The different types of furnaces are; fuel fired furnace, electric resistance furnace and induction furnace. All these types of furnaces are designed to use removable silicon carbide graphite crucibles.

Propane torch or fuel fired furnaces: The fuel fired furnaces are powered by coke, gas, oil or propane. This type of melting furnace is not entirely safe for the environment because of the emissions that would occur when it is fired.

When using a fuel fired furnace, it is best to use a crucible that is able to withstand the effects of the burner flame at the base of the crucible and the crucible must be tapered to allow the flame to circulate around the crucible from bottom to top, this allows the crucible to heat up evenly.

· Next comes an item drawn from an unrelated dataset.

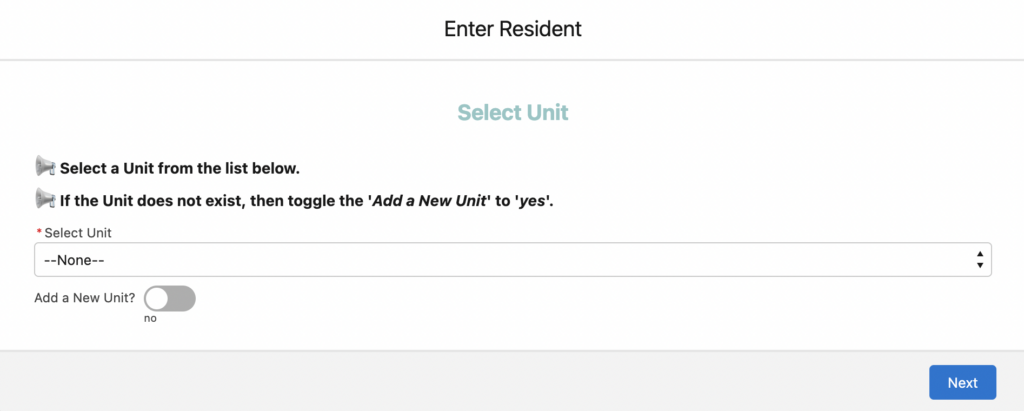Toggle the 'Add a New Unit?' switch
This screenshot has width=1024, height=411.
170,299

The crucible material must also be able to resist oxidation damage from frequent exposure to flame and accommodate the rate of thermal change the crucible will experience. Good thermal conductivity are important crucible properties in transferring the heat from the interior of the furnace through the crucible to the metal charge.

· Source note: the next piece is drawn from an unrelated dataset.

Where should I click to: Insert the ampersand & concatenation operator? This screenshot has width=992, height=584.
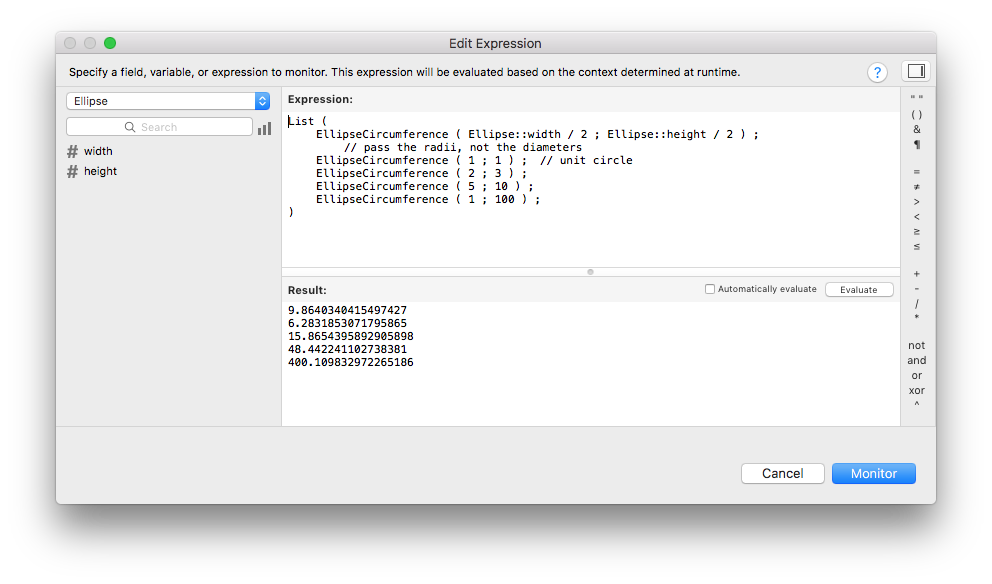pos(917,129)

Crucibles with high graphite content such as the silicon carbide graphite crucible offer high thermal conductivity in gas fired furnaces.

Electric resistance furnace: The electric resistance furnace works in such a way that heat is generated by conductors that offer resistance to the passage of a current through them. Resistance furnaces are widely used in heat treatment for heating prior to shaping and to dry or melt metals.

Electric resistance furnaces provide even and all round heating to a crucible; and they are ideally suited to precise temperature control in metal melting. An energy efficient crucible with high graphite content is best for the electric resistance furnace because it has a high thermal conductivity for faster melting. The silicon carbide graphite crucible fits into this description and it is best used for the electric resistance furnace.

Induction furnace: Crucibles for induction furnaces require a more careful consideration when compared to other types of furnace. The reason is because there are induction furnaces whose crucibles are designed to be heated in the furnace’s inductive field and are used to melt the charge. In other induction furnaces, crucibles that allow the inductive field to pass through them and heat the metal charge directly are used.

Therefore, it is important to match the electrical characteristics of the crucible to the operating frequency of the furnace and the melting application; this however prevents crucible overheating.

The silicon carbide graphite crucible is applicable for melting in an induction melting furnace, any other crucible without a great percentage of graphite material cannot be induced to generate heat in the induction furnace.

2.3, The type of metals you want to smelt

Knowing what type of metals or alloys you melt or hold will influence the choice of crucible. The silicon carbide graphite crucible is mostly used to melt metals such as brass, copper, nickel, chromium and their alloys, etc. The first thing to always have in mind when selecting a crucible is that the crucible must have a higher melting temperature than the metals you wish to melt. Silicon carbide graphite crucible can be used at 1600 degree celsius. silicon carbide crucibles can also be used to melt and hold aluminium and aluminium alloys, aluminium-bronze, copper and copper based alloys, nickel-bronze alloys, precious metals, zinc and zinc oxide. The silicon carbide graphite crucible performs higher in melting these metals because it has a higher shock resistance and higher density that prevents erosion.

To help guide further about choosing the right crucible for your application, consider answering the questions below:

What is the capacity of my melting?

What type of metals are my melting?

What type of furnace am I using?

What are the melting temperatures of the metals I want to melt?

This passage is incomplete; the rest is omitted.